**Text segment:**
====================

Testing Framework evaluates GenAI Model Suitability and Performance
Fisent Technologies has unveiled a new framework designed to help objectively evaluate the performance of various GenAI models for specific business process automation use cases. Fisent’s GenAI Efficacy Framework (GEF) enables enterprises to measure, compare, and select the most effective GenAI models based on key metrics like accuracy, speed, cost, and consistency.
Fisent’s GEF empowers enterprises to optimize their GenAI implementations by identifying the best model and parameters for each of their process automation efforts. This data-driven approach helps teams justify their GenAI choices and demonstrate a clear return on investment.
By evaluating models against real-world requirements, GEF mitigates the risk of suboptimal performance and ensures that organizations stay ahead of the rapidly evolving GenAI landscape through continuous assessment and optimization.
“The idea for GEF sparked as typical AI model evaluation methods, like those that measure Massive Multitask Language Understanding (MMLU), failed to balance the nuanced requirements of our customers’ real-world automation decisions,” explains Adrian Murray, Founder and CEO of Fisent.
“GEF offers a more pragmatic approach by evaluating the most important factors to any given application decision: accuracy, speed, cost, and consistency. Understanding these metrics allows enterprises to make more informed decisions about which LLM to employ for each of their process automation challenges.”

====================

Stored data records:
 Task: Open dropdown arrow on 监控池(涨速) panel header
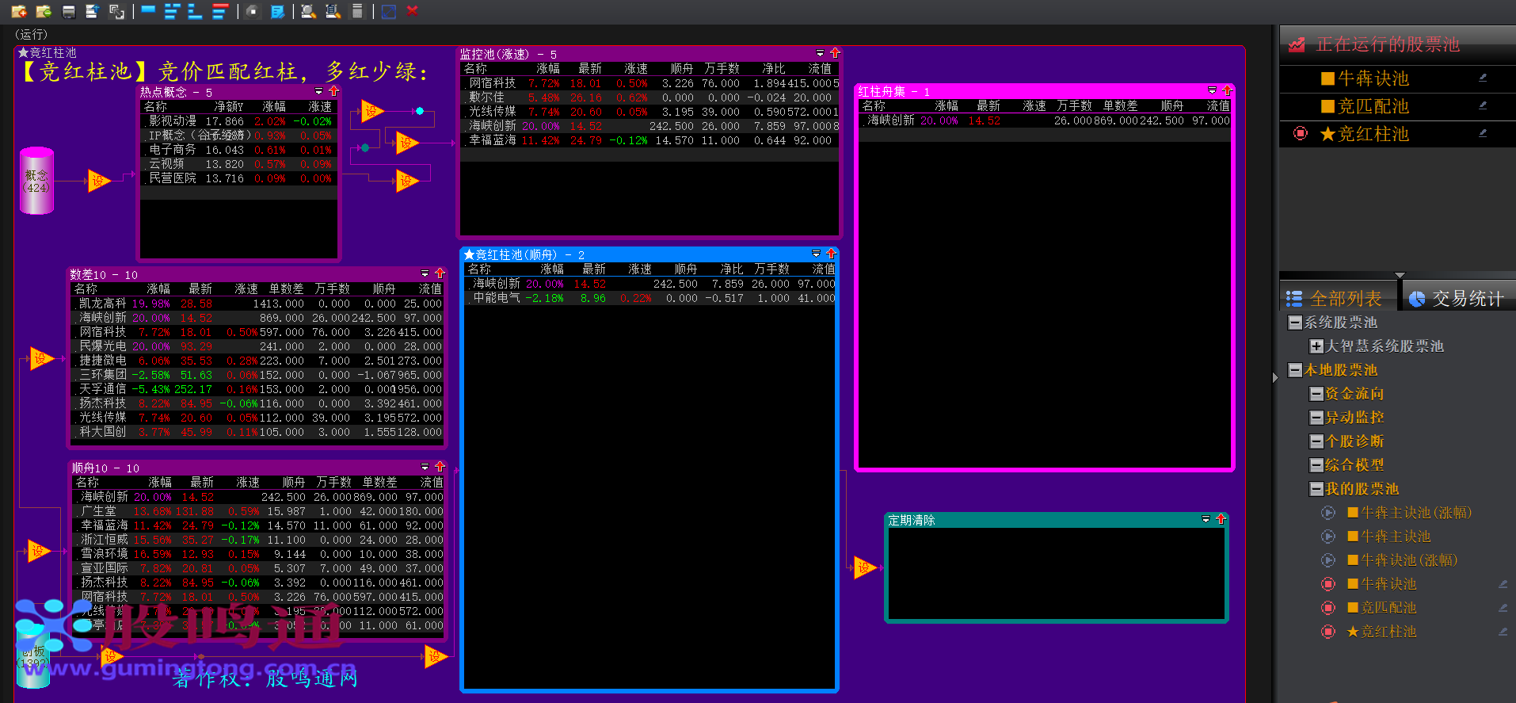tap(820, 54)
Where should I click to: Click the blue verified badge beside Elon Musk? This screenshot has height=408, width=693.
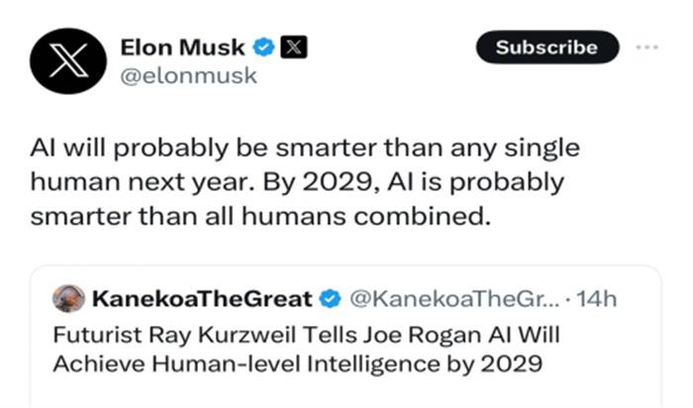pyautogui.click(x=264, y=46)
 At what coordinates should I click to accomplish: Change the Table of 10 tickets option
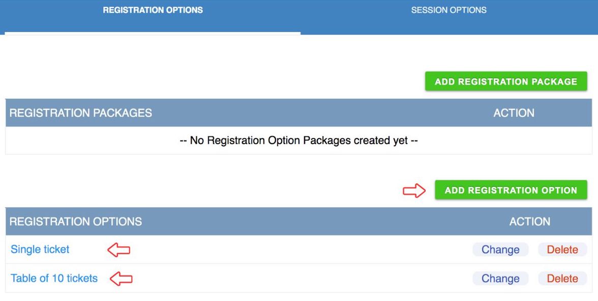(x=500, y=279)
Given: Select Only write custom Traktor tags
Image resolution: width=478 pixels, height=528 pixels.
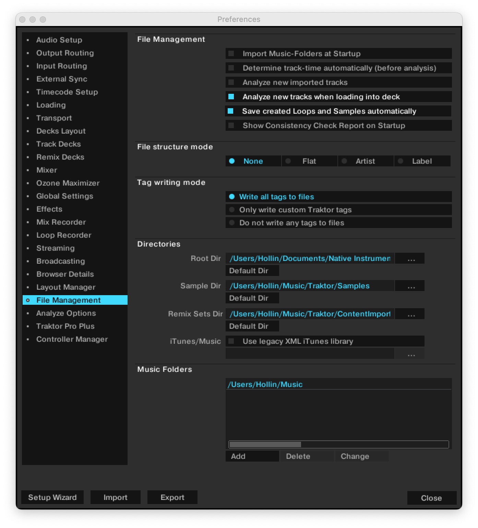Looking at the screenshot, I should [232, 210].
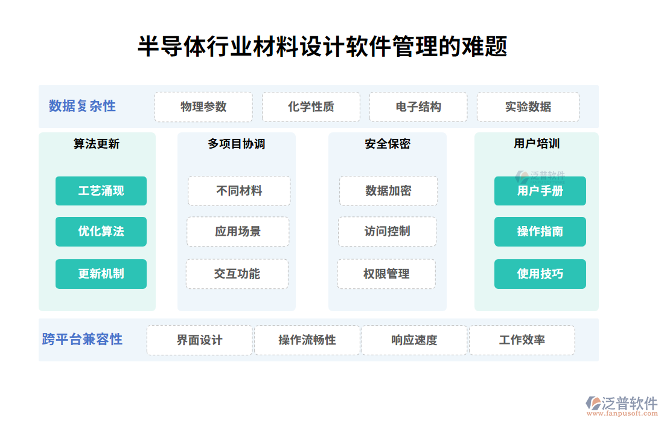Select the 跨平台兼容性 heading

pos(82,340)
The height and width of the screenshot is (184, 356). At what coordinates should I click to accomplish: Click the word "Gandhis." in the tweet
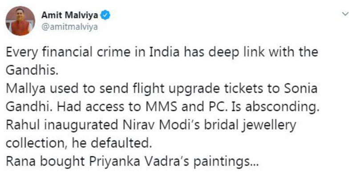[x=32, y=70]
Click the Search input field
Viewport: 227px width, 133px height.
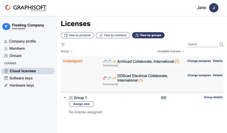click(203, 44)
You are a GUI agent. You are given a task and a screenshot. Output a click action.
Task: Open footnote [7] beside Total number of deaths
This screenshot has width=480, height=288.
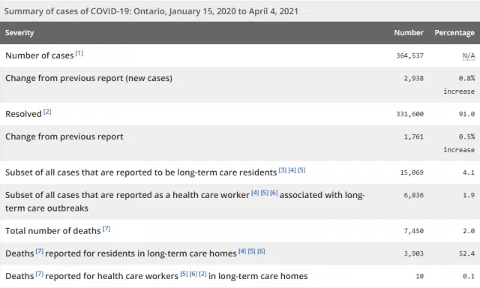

====================

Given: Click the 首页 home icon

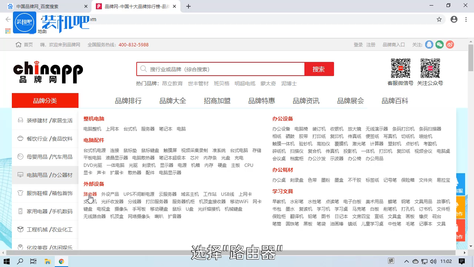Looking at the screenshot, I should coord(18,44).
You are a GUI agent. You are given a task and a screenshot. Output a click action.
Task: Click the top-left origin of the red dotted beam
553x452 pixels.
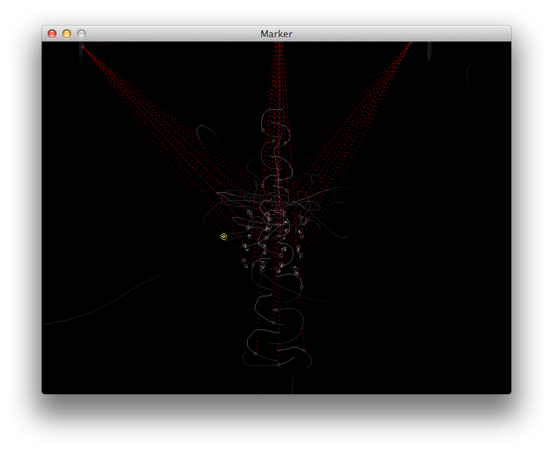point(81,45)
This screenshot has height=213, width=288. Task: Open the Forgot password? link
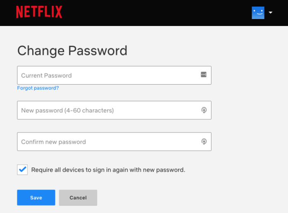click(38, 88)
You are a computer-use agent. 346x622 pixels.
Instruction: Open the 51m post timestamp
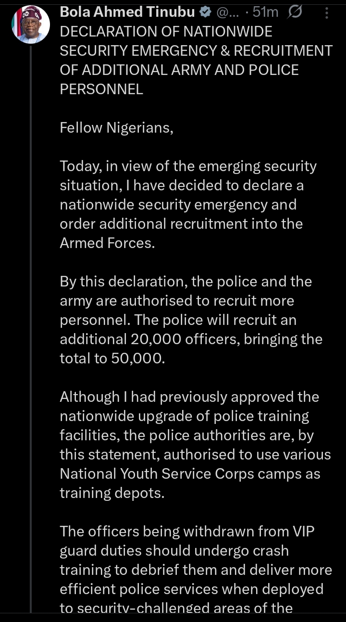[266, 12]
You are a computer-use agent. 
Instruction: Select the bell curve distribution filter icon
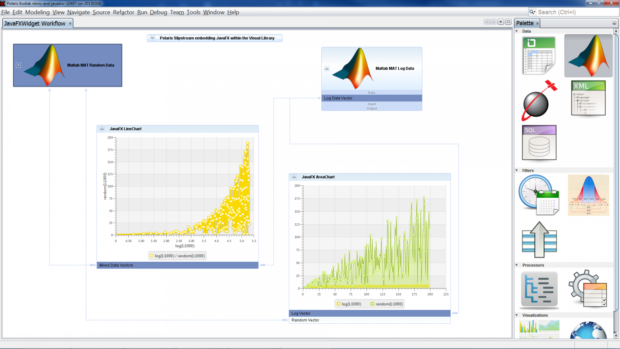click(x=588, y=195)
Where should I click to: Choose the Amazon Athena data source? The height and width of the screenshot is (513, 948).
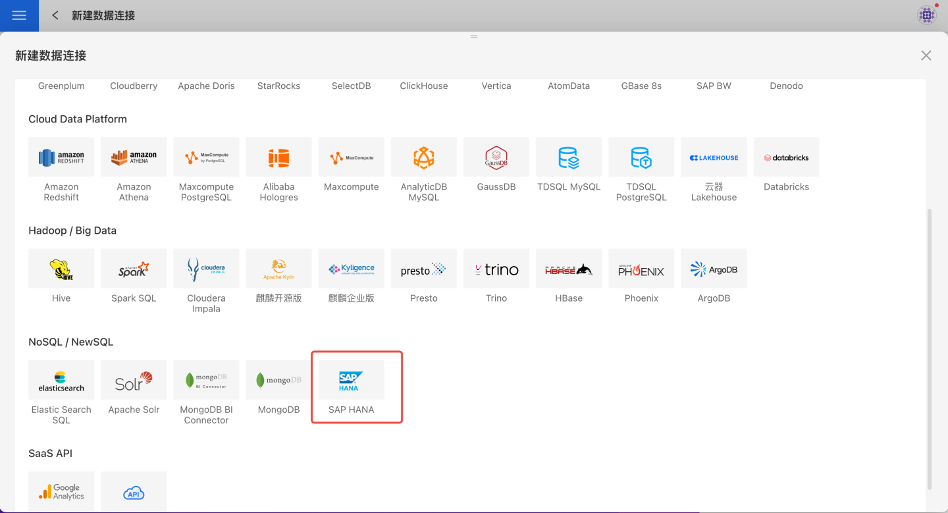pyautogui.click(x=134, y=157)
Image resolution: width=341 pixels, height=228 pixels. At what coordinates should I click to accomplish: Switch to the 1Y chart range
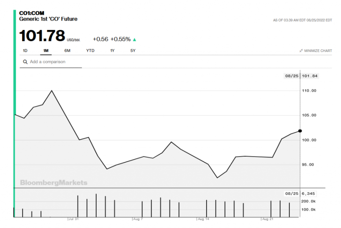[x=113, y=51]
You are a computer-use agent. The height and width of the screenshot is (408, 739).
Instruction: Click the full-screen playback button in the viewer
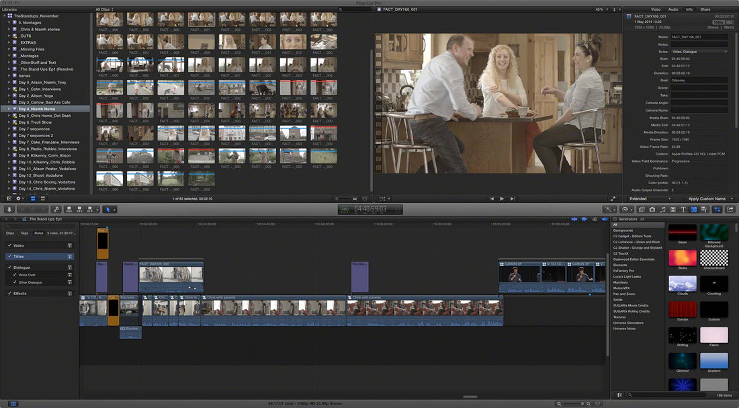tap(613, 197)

====================

**What this exercise asks:**
1. Can you repeat the part of the GEF article that runs from "By evaluating models" down to "assessment and optimization.", word for word?
2. How would you go on with the article about Fisent's GenAI Efficacy Framework from the point where it stops?

**Answers given:**
1.
By evaluating models against real-world requirements, GEF mitigates the risk of suboptimal performance and ensures that organizations stay ahead of the rapidly evolving GenAI landscape through continuous assessment and optimization.

2.
Fisent’s GEF includes a configurator that customers can use to evaluate the tradeoffs inherent in comparing their LLM options. The GEF configurator intelligently scores given requirements against available LLMs to produce a ranked list of the models expected to perform best for a specific situation along with numerous visual comparison charts for speedy analysis.
For example, using the configurator to increase the requirement for accuracy will adjust the rank-order of LLMs under consideration. What’s more, other variables evaluated by the configurator adjust accordingly.
If there is a need for both speed and high accuracy, the cost variable associated with the best-fit LLMs is likely to increase. GEF is useful to Fisent customers when they initially implement Fisent BizAI against a specific process automation and again when evaluating new models or model upgrades.
Key benefits of Fisent’s GEF include:
- Comprehensive evaluation: Assess GenAI models across multiple variables, such as accuracy, speed, cost, and consistency.
- Data-driven insights: Provide actionable recommendations based on objective metrics and statistical analysis.
- Continuous optimization: Enable enterprises to monitor and improve model performance over time.
- Ease of use: Streamline the process of evaluating and selecting GenAI models, even for non-technical users.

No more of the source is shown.